Chemical EOR flooding using hydrolyzed polyacrylamide (HPAM) is considered nowadays a state-of-the-art tertiary recovery process and has been conventionally applied on a full-field scale worldwide. The addition of these standard polymers improves the mobility of the injected fluid and thus maximize sweep; however, application is only limited to mild reservoir temperatures and low brine salinity ranges. Therefore, a more thermally stable and more resistant "associative polymers" were derived, by incorporating specific hydrophobic groups into the HPAM polymer backbone, to offer performance advantages with regards to viscosifying efficiency and salt tolerance when compared to the standard HPAM. However, only a handful of field cases were reported in the literature. Thus, this paper will present the unique application of this associative polymer technology in a field pilot for one of the major E&P companies and discusses the corresponding lab evaluations leading up to the field trial.

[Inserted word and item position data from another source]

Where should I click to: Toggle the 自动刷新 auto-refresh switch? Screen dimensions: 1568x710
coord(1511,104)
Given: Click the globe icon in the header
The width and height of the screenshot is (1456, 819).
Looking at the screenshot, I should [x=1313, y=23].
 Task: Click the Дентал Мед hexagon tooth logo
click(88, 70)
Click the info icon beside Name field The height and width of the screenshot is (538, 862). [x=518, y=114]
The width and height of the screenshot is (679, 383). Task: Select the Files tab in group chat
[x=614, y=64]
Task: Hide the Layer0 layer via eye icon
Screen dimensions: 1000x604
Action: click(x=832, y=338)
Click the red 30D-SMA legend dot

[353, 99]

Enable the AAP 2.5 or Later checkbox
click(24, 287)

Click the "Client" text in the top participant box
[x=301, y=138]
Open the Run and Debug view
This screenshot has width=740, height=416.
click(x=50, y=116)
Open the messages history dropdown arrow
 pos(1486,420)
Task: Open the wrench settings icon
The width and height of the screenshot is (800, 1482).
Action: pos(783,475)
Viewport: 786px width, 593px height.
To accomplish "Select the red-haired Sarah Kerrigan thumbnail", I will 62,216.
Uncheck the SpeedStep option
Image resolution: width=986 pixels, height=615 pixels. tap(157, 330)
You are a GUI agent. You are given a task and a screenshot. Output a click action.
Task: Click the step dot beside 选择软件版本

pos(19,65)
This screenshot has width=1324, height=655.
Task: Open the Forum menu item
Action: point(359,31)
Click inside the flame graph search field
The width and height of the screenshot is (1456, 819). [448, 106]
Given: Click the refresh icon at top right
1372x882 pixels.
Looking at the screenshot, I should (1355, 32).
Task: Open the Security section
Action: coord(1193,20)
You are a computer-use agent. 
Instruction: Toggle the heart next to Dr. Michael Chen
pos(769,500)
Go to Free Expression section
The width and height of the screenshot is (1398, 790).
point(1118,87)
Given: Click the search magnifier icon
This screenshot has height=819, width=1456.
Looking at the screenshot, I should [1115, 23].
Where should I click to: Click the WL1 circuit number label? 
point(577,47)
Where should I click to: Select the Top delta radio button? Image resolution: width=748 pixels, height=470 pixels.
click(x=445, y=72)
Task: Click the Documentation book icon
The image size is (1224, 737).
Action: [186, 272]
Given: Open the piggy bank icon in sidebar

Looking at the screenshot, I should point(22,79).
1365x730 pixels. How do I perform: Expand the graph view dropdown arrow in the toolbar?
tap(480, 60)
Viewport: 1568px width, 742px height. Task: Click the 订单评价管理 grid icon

To confirm the advantages of using associative polymer over of standard HPAM, rheology and filterability measurements were conducted. Moreover, linear coreflood experiments in presence of oil have been performed at target field conditions (low temperature and higher salinity) with various polymer concentrations. The resistance factors measured in the coreflood experiments indicated that 750 and 1,250 ppm of associative polymer and HPAM, respectively, are adequate to deliver the required mobility ratio of 1 and accordingly the oil recovery can be similar for the two different polymers at these concentrations. Moreover, dynamic adsorption measurements conducted at the same polymer concentration reveal a smooth propagation of the associative polymer through the porous medium. Based on these findings, it is concluded that the associative polymer offers a significant performance advantage over the HPAM due to the lower polymer dose required to achieve the target performance.
After successful lab evaluations and in preparation for a multi-well pilot, a field injectivity trial was planned accordingly to test the propagation of the synthesized polymer in the reservoir. Subsequently, the selected associative polymer was successfully injected into the reservoir over a period of two months in two injectors at a steady injection rate of 50 and 300 m3/d. The measured well head pressures of the two injection wells was stable for the entire test duration, indicating a good polymer injectivity with no observed formation plugging.
This newly developed associative polymer was proposed to the field's operator as a promising alternative solution to unlock additional reserves increase oil recovery and a full-field polymer flood expansion is planned next. To our knowledge, this is one of the few reported field trials with associative polymers and should facilitate field implementation of this technology.